Quito, editorial Libresa, 2010

Prichi tiene 16 años recién cumplidos, vive en Lima y tiene una madre argentina y un papá peruano. Prichi (Priscila, según su documento de identidad) viaja a Buenos Aires para acompañar a su padre y para conocer a un amor platónico, o virtual, que, a esta altura de los acontecimientos, es casi decir lo mismo.

De todo esto el lector se entera de manera fragmentada: por un narrador que sólo sabe de Prichi; por el diario íntimo que decide escribir en la computadora la misma protagonista a partir de que supo que su madre llevaba uno en su edad moza; o por las cartas electrónicas que Prichi le manda a sus amigas Majo y Mili que están en Lima, mientras ella en Buenos Aires cimienta un romance con el Pablo ya de verdad, el de carne y hueso, el que se puede tocar.

Las cartas de Priscila son las que llevan las reflexiones más compinches, las que alientan la comprensión o el consejo. Las entradas del diario íntimo, más bien, traen las reflexiones paradojales, las cuestiones que muchas veces no tienen respuesta. Pero sea por una cosa o por la otra es ella la que se refiere a su propio registro: “No sé por que necesita anotarse todo lo que pasa.” Y también al que se responde, de alguna manera: “Escribo para no olvidar.”

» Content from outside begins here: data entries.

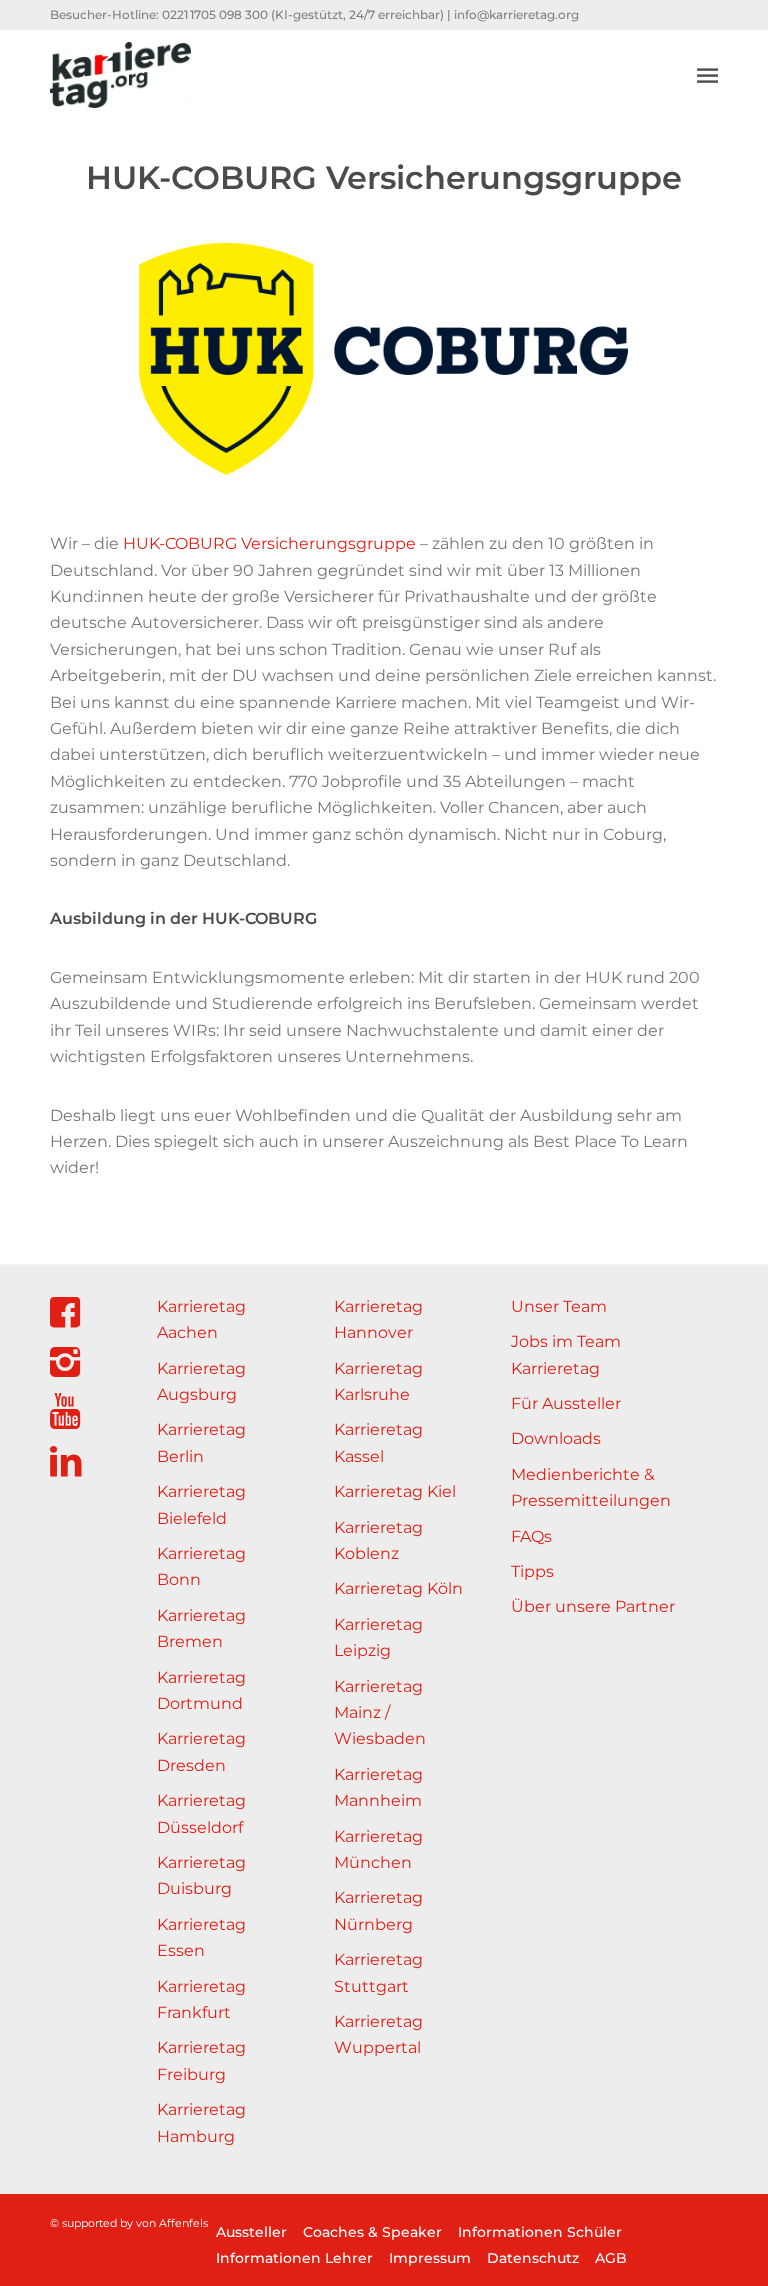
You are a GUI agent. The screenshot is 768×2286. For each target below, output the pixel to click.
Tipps (532, 1571)
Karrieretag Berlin (201, 1442)
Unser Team (559, 1306)
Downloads (556, 1438)
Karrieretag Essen (201, 1937)
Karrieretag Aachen (201, 1319)
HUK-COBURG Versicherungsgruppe (269, 543)
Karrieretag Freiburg (201, 2060)
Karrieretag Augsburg (201, 1381)
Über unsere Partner (593, 1606)
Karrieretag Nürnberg (378, 1910)
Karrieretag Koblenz (378, 1540)
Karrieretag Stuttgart (378, 1972)
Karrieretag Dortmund (201, 1690)
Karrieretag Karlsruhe (378, 1381)
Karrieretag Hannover (378, 1319)
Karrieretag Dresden (201, 1751)
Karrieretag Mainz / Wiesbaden (380, 1713)
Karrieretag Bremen (201, 1628)
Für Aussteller (566, 1403)
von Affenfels (172, 2223)
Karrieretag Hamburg (201, 2122)
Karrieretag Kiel (395, 1491)
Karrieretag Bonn (201, 1566)
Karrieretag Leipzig (378, 1637)
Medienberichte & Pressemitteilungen (591, 1487)
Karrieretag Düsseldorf (201, 1813)
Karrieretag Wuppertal (378, 2034)
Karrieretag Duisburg (201, 1875)
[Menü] (707, 75)
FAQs (531, 1536)
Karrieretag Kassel (378, 1442)
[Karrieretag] (120, 75)
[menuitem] (707, 75)
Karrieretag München (378, 1849)
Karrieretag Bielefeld (201, 1504)
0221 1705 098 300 (215, 14)
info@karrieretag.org (516, 14)
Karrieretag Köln (398, 1588)
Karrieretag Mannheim (378, 1787)
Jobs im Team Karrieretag (566, 1354)
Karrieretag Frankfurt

Tres elementos son fundamentales para que el registro íntimo (el epistolar, sobre todo) tenga una funcionalidad determinante para la novela de Eduardo Dayan: el amor, la adolescencia y la distancia. Los tres guardan la melancólica condición de lo efímero, y la fatalidad de colisionar con el carácter inmortal de la carta. Hasta que el desdichado efecto Y2K resucite de su papelón y haga lo que tenga que hacer con las huellas íntimas virtuales, los mails.  

(Por M. N.)

Prichi planea escribirle a Milagros. ¿Le confiaría que estaba viviendo en una superproducción, un desfile de modas, un show? ¿Que soñaba con se la flor de la canela, una peruanita que caminaba deslumbrante con jazmines en el pelo y rosas en la cara, como cantaba Chabuca Granda? ¿Que soñaba con borrarse un romance cortado de un tajo con quien las dos sabían? ¿Que quería distraerse, divertirse, disfrutar esa semana distinta de su adolescencia? ¿Que le cansó que su tan amigo ¡pretendiera tener poderes y permisos! sobre ella? Eso nunca iba a tolerar que sucediera; jamás se permitiría ser una dominada como tantas chicas… y grandes… Y ahora lo nerviosa que se notaba, a minutos de la cita, de la gloria o del desengaño

“Exagero. Tal vez”, espera, “se me aclaren las cosas mientras las tipeo…”. Le comentaría sobre la llegada al hotel y cómo casi se le va la mano al depilarse las cejas que odia ver superpobladas… Y Mili, que siempre quiere saber los detalles… Le contaría cómo eligió no enchastrarse la frente para eliminar los granitos y si se veían que se vieran. Prefirió esfumar con la yema de los dedos algo de crema sobre la piel, no delinearse los labios y casi ni usar labial, ni resaltar demasiado los ojos… Después echar un vistazo a la escena del crimen donde él ya estaba… ¿Qué le diría?